In the summer of 2013, a male in his early forties presented to his family doctor (Dr. B) complaining of blood and mucous in his stool. Dr. B referred the man to Dr. C for a colonoscopy, which was performed in the winter of 2014.
At the time of the colonoscopy, two small polyps were removed, with another larger polyp removed in a piece meal fashion. The polyp segments retrieved were then sent to pathology. The pathology report for the polyps indicated tubular adenomas, which are precancerous polyps in the colon typically found during colonoscopies. These polyps are early warning signals for colorectal (colon) cancer.

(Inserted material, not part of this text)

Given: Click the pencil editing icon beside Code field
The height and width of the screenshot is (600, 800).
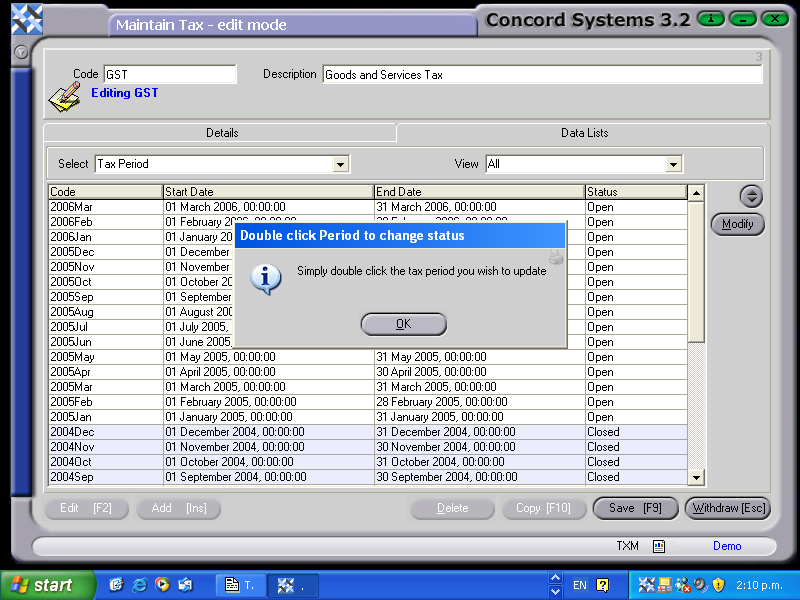Looking at the screenshot, I should [x=63, y=95].
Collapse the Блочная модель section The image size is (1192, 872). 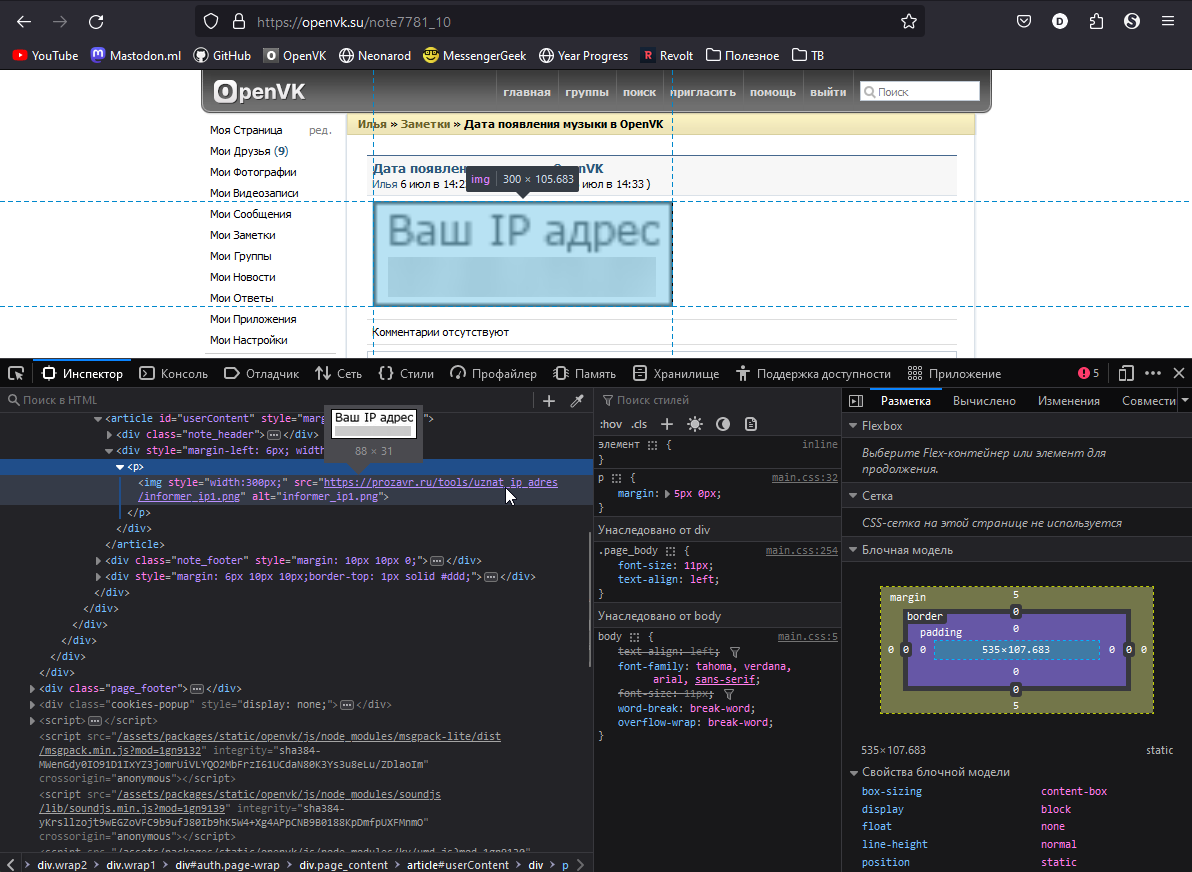[x=855, y=549]
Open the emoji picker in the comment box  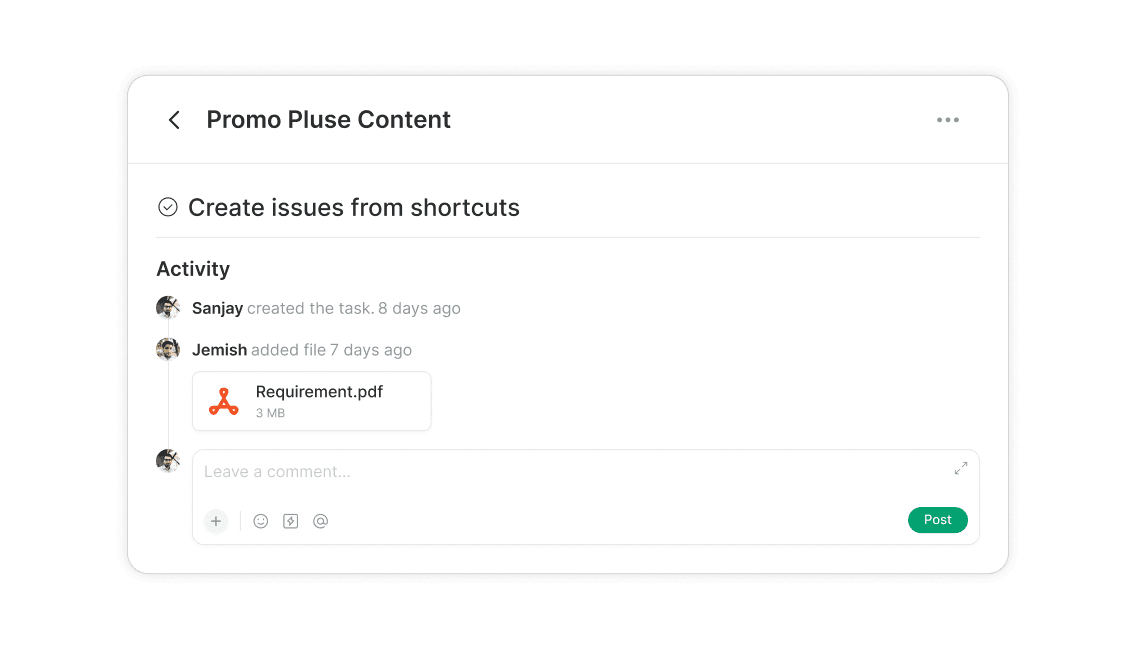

A follow up colonoscopy was recommended in five years by Dr. C. In situations where polyps have not been completely removed, which is what occurred in this case, the standard of care is to suggest a repeat procedure in six months, rather than five years.
The man presented to hospital in the spring of 2017 complaining of a 4-week history of crampy abdominal pain preceding a bowel movement. The notes from his family doctor, Dr. B, indicated that hematochezia (the passage of fresh blood through the anus, usually in or with stools) persisted since the 2014 colonoscopy. Dr. B further noted that the man’s original symptoms persisted in addition to a 20 lb. weight loss.
A CT scan was performed in the summer of 2017, which revealed a fluid collection in the sigmoid colon and a lesion in a segment of the liver suggestive of a malignancy (tumor). The man was again seen by Dr. C a few days later and subsequently referred to a cancer centre where another colonoscopy was performed by Dr. D. The colonoscopy revealed an obstructing mass in the colon, following which a biopsy was performed detecting a high-grade adenoma, a benign noncancerous tumor.
The biopsy was unable to exclude an underlying invasive adenocarcinoma (cancer), and therefore preoperative chemotherapy and radiation therapy was ordered, followed by a planned liver resection (a surgical operation to remove part or all of the liver).
A follow up CT scan after chemotherapy revealed further enlargement of his liver metastasis (metastasis means that cancer has spread to a different part of the body part than where it started).
He was taken to the operative room in the winter of 2018 where he unfortunately died due to a complication.
Given that the man presented with a tumor three years after his original complaint and partial polyp removal in 2014, it is very likely that there was a persistent tumor until 2017. Accordingly, it is also very likely that a repeat colonoscopy performed in a timely manner, as discussed in paragraph two above, would have identified the tumor at a much earlier stage than in 2017 and significantly increased his chances of survival.